Geschützt: Verjungfern

Gestrandet, fragt die Meerjungfrau 'nen Typen namens Neptun: Kommt die Erde aus dem Meer, oder das Meer aus der Erde? Neptun hat keine Ahnung, verspricht sich zu kümmern solange sie träume.

Das Wasser also ist warm, an jenem heißen Wochenende des 10. und 11. Juni, den ersten heißen Tagen eines langen heißen Sommers. Ja, Defa, wir träumen weiter und vergessen nicht. Und so ist da diese Bucht, schilfbestanden, Busch vor Baum, Baum vor Busch, vom Land nicht sichtbar. Wir müssen schwimmen.

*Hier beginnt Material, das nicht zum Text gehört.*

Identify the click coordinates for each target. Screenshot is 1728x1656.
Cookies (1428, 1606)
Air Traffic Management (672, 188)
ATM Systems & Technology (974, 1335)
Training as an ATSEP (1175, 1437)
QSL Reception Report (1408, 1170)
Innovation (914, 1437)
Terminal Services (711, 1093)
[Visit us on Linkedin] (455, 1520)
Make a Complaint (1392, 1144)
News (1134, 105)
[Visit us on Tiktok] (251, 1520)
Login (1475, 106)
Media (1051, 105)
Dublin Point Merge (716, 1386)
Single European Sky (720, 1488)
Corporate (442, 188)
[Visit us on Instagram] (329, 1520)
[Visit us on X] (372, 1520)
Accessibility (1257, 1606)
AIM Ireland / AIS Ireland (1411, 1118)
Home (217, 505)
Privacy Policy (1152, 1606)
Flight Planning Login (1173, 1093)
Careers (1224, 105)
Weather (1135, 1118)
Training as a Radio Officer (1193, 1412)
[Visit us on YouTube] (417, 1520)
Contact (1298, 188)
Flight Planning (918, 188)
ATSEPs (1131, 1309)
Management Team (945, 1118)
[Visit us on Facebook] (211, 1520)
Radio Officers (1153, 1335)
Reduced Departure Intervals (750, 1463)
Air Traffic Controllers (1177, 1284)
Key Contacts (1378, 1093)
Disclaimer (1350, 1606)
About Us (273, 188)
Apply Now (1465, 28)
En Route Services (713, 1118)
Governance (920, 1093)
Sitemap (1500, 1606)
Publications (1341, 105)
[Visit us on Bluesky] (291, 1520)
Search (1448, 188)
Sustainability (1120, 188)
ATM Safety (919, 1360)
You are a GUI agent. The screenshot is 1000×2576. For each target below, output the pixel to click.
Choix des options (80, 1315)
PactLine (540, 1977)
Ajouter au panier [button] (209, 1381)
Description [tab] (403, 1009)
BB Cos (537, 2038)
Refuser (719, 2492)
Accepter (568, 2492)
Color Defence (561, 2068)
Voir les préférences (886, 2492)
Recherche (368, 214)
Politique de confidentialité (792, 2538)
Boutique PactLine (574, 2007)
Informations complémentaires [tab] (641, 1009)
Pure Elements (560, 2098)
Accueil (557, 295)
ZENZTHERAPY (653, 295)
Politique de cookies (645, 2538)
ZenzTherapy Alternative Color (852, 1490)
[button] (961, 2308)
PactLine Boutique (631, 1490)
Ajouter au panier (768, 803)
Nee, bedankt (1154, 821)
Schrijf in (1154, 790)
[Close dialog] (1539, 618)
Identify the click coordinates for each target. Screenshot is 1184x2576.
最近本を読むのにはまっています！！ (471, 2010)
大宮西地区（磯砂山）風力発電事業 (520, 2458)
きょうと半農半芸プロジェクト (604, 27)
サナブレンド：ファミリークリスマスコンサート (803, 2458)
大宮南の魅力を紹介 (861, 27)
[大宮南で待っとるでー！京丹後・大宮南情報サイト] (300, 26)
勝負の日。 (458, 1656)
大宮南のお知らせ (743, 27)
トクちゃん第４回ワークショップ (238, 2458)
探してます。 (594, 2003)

Wir machen das so: Die Meerjungfrau schwimmt vor, strandet am Strand, der Sand ist warm, entlässt Nachmittagssonne. Die Meerjungfrau, nackt und Braungrün wie die Welt, fiebert strahlendurchdrungen trockenen Todes wie feuchten Lebens entgegen. Die Augen hält sie geschlossen.

Auftritt Neptun. Er taucht auf, unhörbar für die anderen, sie aber spürt das Vakuum seines Schattens vor der Sonne, eine rettende Kühle. Ein Vakuum, das jäh Hitze zieht. Tropfen. Auf die Knie, auf die Schenkel, ein leichtes Beben. Auf den Bauch, den Bauchnabel. Beben. Tropfen auf den Hügel, in den Spalt. Beben. Der Spalt öffnet sich, unmerklich, verlangend. Ein Spalt, tief in ihr.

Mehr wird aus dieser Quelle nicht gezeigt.